# We need lots of finger crossing



## NC's Mom (Oct 23, 2004)

All three of us are getting haircuts tomorrow!

I stopped by the vet today to make sure that the groomer can do something other than shave the dogs bald. When she found out that I want N to have a scissor cut, she almost started crying right then and there. She's afraid to do a scissor cut, she keeps saying that it will look terrible on a Maltese. I keep telling her that N isn't 100% Maltese and that he's very fluffy and that he's had a scissor cut many times before and he really does look GOOD that way, but she still looked very upset. Finally, the vet got his wife to agree to come and help, so she's going to do it. But, she's still so afraid! I'm hoping that once she feels N's hair, she'll realize it'll be okay. And in any case, he'll look better than if I tried to do it myself, which is my other choice at this point. Little C will be getting her face trimmed and her feet pads trimmed. Not much room for error there. Then there is me. *shudder* I've had some nightmarish things happen to me that were caused by scissor wielding people. *shudder*

Anyway, cross your fingers for me that I won't be back on here, sobbing, tomorrow.


----------



## nataliecmu (Aug 12, 2004)

Good luck!!!!!!!!!!!!!!!!!!!!!


----------



## LexiAndNikkisMom (Apr 13, 2004)

Good Luck!


----------



## littlepeanut (Dec 5, 2004)

Awww!! Good luck you guys!! I'm totally with you on being afraid of people with scissors! I just finally got my first good haircut in a year...Been growing out the terrible haircut from last year. I've been wearing ponytails everyday, it was hard to tell if I was 24 or 6 years old for a while


----------



## Sisses Momma (Dec 29, 2004)

Just remember, it'll all grow back if it isn't just right!!


----------



## Laceys mom (Nov 12, 2004)

Good Luck. I have only one person that I allow to touch my hair. She has been doing it every two weeks for the past 10 years.


----------



## ButterCloudandNoriko (Aug 26, 2004)

Good Luck!


----------



## sheila2182 (Nov 28, 2004)

> _Originally posted by NC's Mom_@Apr 1 2005, 09:16 AM
> *All three of us are getting haircuts tomorrow!
> 
> I keep telling her that N isn't 100% Maltese
> <div align="right">index.php?act=findpost&pid=48023*


[/QUOTE]
N,isnt a Maltese? I always that he was!!!What elese is he Bichon????He is beautifull no matter what !!!Reminds me of Bailey(Maltese/Bichon) now that I think about it







Good luck and posts a pic. if you can.


----------



## puppylucy (Jan 8, 2005)

aw good luck, they're both gonna look fabalicious


----------



## Dixie_Sapper (Mar 28, 2005)

Good Luck and let us know how it goes.

Melinda & Sapper


----------



## NC's Mom (Oct 23, 2004)

I have no idea what N is. He was sold to the guy who gave him to me as a 100% purebred Maltese, but he obviously isn't. I figure that there is either some Poodle or some Bichon in there. Depends on which of those two breeds is the smarter...of course he is part of the smarter of the two. 

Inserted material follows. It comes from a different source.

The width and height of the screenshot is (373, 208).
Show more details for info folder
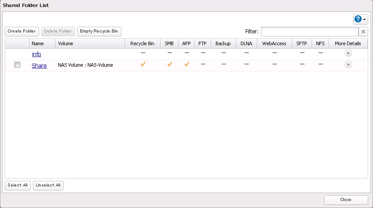pyautogui.click(x=348, y=54)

Anyway, I've known for years that he most likely isn't a pure Maltese. He's much too big and doesn't have Maltese hair. As his hair grows, it sticks out more and more until he looks like a giant puffball. I also realized it the first time that Little C got a haircut. I asked for the exact same cut as N. He came out looking like a champion. She looked terrible. Her hair is fine and silky and droopy. It just hangs down. N's hair stands straight out and has never hung down.....only on his ears and his tail. When you pet him, his hair deflates for a moment and then puffs back up again. But, I can't figure out WHAT he is because I've looked at lots of pictures of Poodles and of Bichons and he doesn't really look like either of them in the face. He doesn't really look all that Maltese in his face either...not close up. That's why I'm fairly certain that he must be a mix. And what can I say? It apparently takes more than one dog breed mixed together to acheive the Perfection that is N. 

As for my hair. *gulp* Mine is like N's in that it grows slowly. He gets a bad haircut and is depressed for at least a month. I'm the same. Actually, he tends to start to look better sooner than I do. If I can just find a hair stylist I like, I'll stick with her/him. And if the groomers do even a barely okay job with N, I'll stick with them because I figure that they'll get better with him with more practice. And the alternative is a train ride into another city. I'm not worried about Little C because she's just getting trims here and there. And, as I keep reminding myself, they'd be hard pressed to do a worse job than what I could do on N.

Anyway, they'll start with Little C. So N and I will have some quality alone time. Then, while they are doing N, Little C and I will go and get mine done. I feel better if I have a dog on my lap while I'm getting a hair cut. Security blanket thing. Normally, I'd take N, but it'll probably take longer to do my hair than Little C and I can't allow any gaps in time between dogs or another dog will squeeze into our time slot. The groomer is normally VERY VERY busy these days since the weather is warming up. More people are getting hair cuts for their dogs.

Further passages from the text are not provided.